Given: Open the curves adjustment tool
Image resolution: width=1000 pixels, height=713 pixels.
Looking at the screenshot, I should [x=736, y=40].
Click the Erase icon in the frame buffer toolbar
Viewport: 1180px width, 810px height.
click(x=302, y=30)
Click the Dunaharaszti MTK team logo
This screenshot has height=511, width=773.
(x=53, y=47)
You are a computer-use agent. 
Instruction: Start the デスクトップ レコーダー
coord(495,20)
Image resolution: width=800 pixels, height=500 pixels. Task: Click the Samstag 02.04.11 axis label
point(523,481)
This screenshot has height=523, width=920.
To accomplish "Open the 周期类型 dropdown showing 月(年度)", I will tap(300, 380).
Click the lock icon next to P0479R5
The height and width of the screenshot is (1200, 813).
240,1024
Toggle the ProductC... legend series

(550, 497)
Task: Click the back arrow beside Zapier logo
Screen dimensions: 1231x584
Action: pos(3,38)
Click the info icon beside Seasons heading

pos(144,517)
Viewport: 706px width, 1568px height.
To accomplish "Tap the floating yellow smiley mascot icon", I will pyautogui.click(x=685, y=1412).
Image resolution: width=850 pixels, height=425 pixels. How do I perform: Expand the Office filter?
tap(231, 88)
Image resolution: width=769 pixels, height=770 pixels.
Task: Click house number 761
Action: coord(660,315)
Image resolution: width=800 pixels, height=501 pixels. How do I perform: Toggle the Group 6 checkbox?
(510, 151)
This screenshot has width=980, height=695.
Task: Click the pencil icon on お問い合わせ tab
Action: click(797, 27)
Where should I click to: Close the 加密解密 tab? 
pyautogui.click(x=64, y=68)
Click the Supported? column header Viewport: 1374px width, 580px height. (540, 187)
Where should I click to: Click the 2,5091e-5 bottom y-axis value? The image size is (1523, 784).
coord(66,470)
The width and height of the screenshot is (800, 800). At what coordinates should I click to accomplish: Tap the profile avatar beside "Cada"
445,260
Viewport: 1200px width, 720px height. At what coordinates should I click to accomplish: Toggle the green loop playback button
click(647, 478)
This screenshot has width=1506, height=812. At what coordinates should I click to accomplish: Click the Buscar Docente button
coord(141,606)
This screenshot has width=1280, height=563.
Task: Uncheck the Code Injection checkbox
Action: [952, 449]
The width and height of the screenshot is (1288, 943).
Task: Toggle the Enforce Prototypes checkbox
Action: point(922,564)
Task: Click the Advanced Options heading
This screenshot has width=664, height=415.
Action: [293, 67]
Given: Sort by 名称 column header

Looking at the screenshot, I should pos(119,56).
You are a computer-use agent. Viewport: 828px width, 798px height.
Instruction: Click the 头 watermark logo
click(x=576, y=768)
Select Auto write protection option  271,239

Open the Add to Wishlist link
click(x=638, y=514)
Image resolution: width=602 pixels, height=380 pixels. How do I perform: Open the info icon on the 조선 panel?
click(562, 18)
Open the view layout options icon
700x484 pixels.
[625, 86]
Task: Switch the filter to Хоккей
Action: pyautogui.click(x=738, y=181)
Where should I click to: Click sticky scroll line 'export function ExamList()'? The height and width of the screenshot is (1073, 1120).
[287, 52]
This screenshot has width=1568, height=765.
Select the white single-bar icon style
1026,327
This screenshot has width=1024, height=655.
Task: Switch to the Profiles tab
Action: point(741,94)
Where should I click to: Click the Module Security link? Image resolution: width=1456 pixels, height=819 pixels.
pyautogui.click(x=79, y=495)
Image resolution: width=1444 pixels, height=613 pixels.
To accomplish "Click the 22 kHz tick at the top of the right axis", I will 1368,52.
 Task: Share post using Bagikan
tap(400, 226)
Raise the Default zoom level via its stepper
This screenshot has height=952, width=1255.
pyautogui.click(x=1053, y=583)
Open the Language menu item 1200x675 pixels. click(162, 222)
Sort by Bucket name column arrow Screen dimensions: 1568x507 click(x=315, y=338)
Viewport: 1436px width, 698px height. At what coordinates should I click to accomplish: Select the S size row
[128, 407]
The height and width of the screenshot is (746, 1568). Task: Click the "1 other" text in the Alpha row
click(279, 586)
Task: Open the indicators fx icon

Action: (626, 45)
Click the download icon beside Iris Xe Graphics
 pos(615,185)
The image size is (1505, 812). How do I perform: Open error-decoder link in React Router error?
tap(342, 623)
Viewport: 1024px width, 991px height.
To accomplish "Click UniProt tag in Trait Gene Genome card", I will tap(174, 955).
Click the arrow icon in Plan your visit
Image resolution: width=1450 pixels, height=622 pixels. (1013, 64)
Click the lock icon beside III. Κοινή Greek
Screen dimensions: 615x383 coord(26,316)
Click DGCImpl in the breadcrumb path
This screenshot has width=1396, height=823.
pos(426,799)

* * * *

The response should reproduce every entry above exactly.

SOLUTION BELOW —
Given: Open the curves adjustment tool
Image resolution: width=1000 pixels, height=713 pixels.
Looking at the screenshot, I should [x=736, y=40].
Click the Erase icon in the frame buffer toolbar
Viewport: 1180px width, 810px height.
click(x=302, y=30)
Click the Dunaharaszti MTK team logo
This screenshot has height=511, width=773.
(x=53, y=47)
You are a computer-use agent. 
Instruction: Start the デスクトップ レコーダー
coord(495,20)
Image resolution: width=800 pixels, height=500 pixels. Task: Click the Samstag 02.04.11 axis label
point(523,481)
This screenshot has height=523, width=920.
To accomplish "Open the 周期类型 dropdown showing 月(年度)", I will tap(300, 380).
Click the lock icon next to P0479R5
The height and width of the screenshot is (1200, 813).
240,1024
Toggle the ProductC... legend series

(550, 497)
Task: Click the back arrow beside Zapier logo
Screen dimensions: 1231x584
Action: pos(3,38)
Click the info icon beside Seasons heading

pos(144,517)
Viewport: 706px width, 1568px height.
To accomplish "Tap the floating yellow smiley mascot icon", I will pyautogui.click(x=685, y=1412).
Image resolution: width=850 pixels, height=425 pixels. How do I perform: Expand the Office filter?
tap(231, 88)
Image resolution: width=769 pixels, height=770 pixels.
Task: Click house number 761
Action: coord(660,315)
Image resolution: width=800 pixels, height=501 pixels. How do I perform: Toggle the Group 6 checkbox?
(510, 151)
This screenshot has width=980, height=695.
Task: Click the pencil icon on お問い合わせ tab
Action: click(797, 27)
Where should I click to: Close the 加密解密 tab? 
pyautogui.click(x=64, y=68)
Click the Supported? column header Viewport: 1374px width, 580px height. (540, 187)
Where should I click to: Click the 2,5091e-5 bottom y-axis value? The image size is (1523, 784).
coord(66,470)
The width and height of the screenshot is (800, 800). At what coordinates should I click to accomplish: Tap the profile avatar beside "Cada"
445,260
Viewport: 1200px width, 720px height. At what coordinates should I click to accomplish: Toggle the green loop playback button
click(647, 478)
This screenshot has width=1506, height=812. At what coordinates should I click to accomplish: Click the Buscar Docente button
coord(141,606)
This screenshot has width=1280, height=563.
Task: Uncheck the Code Injection checkbox
Action: [952, 449]
The width and height of the screenshot is (1288, 943).
Task: Toggle the Enforce Prototypes checkbox
Action: point(922,564)
Task: Click the Advanced Options heading
This screenshot has width=664, height=415.
Action: [293, 67]
Given: Sort by 名称 column header

Looking at the screenshot, I should pos(119,56).
You are a computer-use agent. Viewport: 828px width, 798px height.
Instruction: Click the 头 watermark logo
click(x=576, y=768)
Select Auto write protection option  271,239

Open the Add to Wishlist link
click(x=638, y=514)
Image resolution: width=602 pixels, height=380 pixels. How do I perform: Open the info icon on the 조선 panel?
click(562, 18)
Open the view layout options icon
700x484 pixels.
[625, 86]
Task: Switch the filter to Хоккей
Action: pyautogui.click(x=738, y=181)
Where should I click to: Click sticky scroll line 'export function ExamList()'? The height and width of the screenshot is (1073, 1120).
[287, 52]
This screenshot has width=1568, height=765.
Select the white single-bar icon style
1026,327
This screenshot has width=1024, height=655.
Task: Switch to the Profiles tab
Action: point(741,94)
Where should I click to: Click the Module Security link? Image resolution: width=1456 pixels, height=819 pixels.
pyautogui.click(x=79, y=495)
Image resolution: width=1444 pixels, height=613 pixels.
To accomplish "Click the 22 kHz tick at the top of the right axis", I will 1368,52.
 Task: Share post using Bagikan
tap(400, 226)
Raise the Default zoom level via its stepper
This screenshot has height=952, width=1255.
pyautogui.click(x=1053, y=583)
Open the Language menu item 1200x675 pixels. click(162, 222)
Sort by Bucket name column arrow Screen dimensions: 1568x507 click(x=315, y=338)
Viewport: 1436px width, 698px height. At what coordinates should I click to accomplish: Select the S size row
[128, 407]
The height and width of the screenshot is (746, 1568). Task: Click the "1 other" text in the Alpha row
click(279, 586)
Task: Open the indicators fx icon

Action: (626, 45)
Click the download icon beside Iris Xe Graphics
 pos(615,185)
The image size is (1505, 812). How do I perform: Open error-decoder link in React Router error?
tap(342, 623)
Viewport: 1024px width, 991px height.
To accomplish "Click UniProt tag in Trait Gene Genome card", I will tap(174, 955).
Click the arrow icon in Plan your visit
Image resolution: width=1450 pixels, height=622 pixels. (1013, 64)
Click the lock icon beside III. Κοινή Greek
Screen dimensions: 615x383 coord(26,316)
Click DGCImpl in the breadcrumb path
This screenshot has width=1396, height=823.
pos(426,799)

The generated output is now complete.